A chair fell over. The thing laughed again, and mingled with it came Mrs. Temple's scream, and a sound from Craven's throat that I cannot possibly describe. It was a cry, but a cry that seemed the embodiment of utter despair—the cry of dissolution.
Then—a heavy body toppling to the floor, and threshing it with its heels.
"The light, the light, Branscombe, for God's sake!" I heard Martinus calling, but as if from far away.
We were both groping for the button. We struck our heads together in the dark, fumbled in the dark, and at last, somehow, got the light turned on.
The medium was stirring in the cabinet. Mrs. Temple was seated rigid in her chair, staring in front of her, and muttering. The light of reason was gone from her eyes. On the floor lay Craven, apparently hugging to his heart the "Mamma" doll, with frantic grip.
But as we bent over him I saw that the little porcelain fingers were fixed in his throat like steel hooks, so deep that the swelling flesh was already closing over the arms.
Craven was dead. The fingers of the doll had stopped the circulation in the carotids completely. Death had been a matter of perhaps fifteen seconds.
THE REST is happier than either of us had hoped. Thanks to Martinus's care, and certain suggestions made when Mrs. Temple was in a condition of hypnosis, and before she had recovered her reason, she awakened with no recollection of that final scene in the drama. Had she remembered, Martinus told me, reason would never have returned.
She was told that Craven had collapsed and died of heart disease at the beginning of the séance, and this was believed by Mrs. Jimpson, who was still in trance at the time of Craven's death. It was a comparatively simple matter for Martinus to issue a death certificate to this effect, and so hush up the facts.
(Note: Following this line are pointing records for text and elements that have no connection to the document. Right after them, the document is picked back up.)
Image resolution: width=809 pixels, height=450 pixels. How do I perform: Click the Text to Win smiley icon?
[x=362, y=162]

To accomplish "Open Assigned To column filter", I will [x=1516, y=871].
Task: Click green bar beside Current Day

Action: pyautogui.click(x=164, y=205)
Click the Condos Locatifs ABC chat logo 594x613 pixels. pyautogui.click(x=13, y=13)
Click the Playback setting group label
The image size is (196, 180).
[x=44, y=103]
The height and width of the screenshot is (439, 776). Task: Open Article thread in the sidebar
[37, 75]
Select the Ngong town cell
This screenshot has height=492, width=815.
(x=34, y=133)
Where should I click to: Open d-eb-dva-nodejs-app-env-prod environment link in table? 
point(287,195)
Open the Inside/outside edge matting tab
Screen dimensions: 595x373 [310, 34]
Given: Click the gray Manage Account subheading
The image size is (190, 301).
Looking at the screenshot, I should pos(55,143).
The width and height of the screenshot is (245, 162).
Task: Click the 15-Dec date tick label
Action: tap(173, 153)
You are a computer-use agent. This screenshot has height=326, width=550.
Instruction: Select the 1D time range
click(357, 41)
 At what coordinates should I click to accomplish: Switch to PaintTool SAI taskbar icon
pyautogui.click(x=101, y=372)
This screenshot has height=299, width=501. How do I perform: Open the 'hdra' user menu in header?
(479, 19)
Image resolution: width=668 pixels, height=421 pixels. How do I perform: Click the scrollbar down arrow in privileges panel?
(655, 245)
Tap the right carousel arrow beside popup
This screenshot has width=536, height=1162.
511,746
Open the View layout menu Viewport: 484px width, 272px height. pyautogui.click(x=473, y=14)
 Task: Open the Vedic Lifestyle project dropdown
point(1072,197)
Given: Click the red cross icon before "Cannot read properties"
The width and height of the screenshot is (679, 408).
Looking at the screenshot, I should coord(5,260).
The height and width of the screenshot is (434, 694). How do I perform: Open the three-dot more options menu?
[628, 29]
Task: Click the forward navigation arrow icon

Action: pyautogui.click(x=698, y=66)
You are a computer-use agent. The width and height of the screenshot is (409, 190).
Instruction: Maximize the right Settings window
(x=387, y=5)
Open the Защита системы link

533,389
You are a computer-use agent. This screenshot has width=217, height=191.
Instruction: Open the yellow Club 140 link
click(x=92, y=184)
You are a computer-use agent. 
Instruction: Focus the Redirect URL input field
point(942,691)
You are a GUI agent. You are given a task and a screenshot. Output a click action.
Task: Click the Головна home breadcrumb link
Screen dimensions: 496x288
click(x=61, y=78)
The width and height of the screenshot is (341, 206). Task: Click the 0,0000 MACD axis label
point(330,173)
Jim Temple returned to a house, swept and garnished, but this time without a devil in possession. The impulse that had enabled the dead bandit to wreak his revenge upon the living had been exhausted by that act, and James O'Connor was carried far beyond the sphere of earthly passions. The Doctor burned the doll in his fireplace when we got home that night.
"But the child—Doris?" I asked him. "Where was she while O'Connor was masquerading in her place?"
"Don't let us worry about her, Branscombe," answered Martinus. "It's a safe bet that there is provision on the other side to protect the Dorises against the James O'Connors."
Then I added: "In any case, you and I have done our part."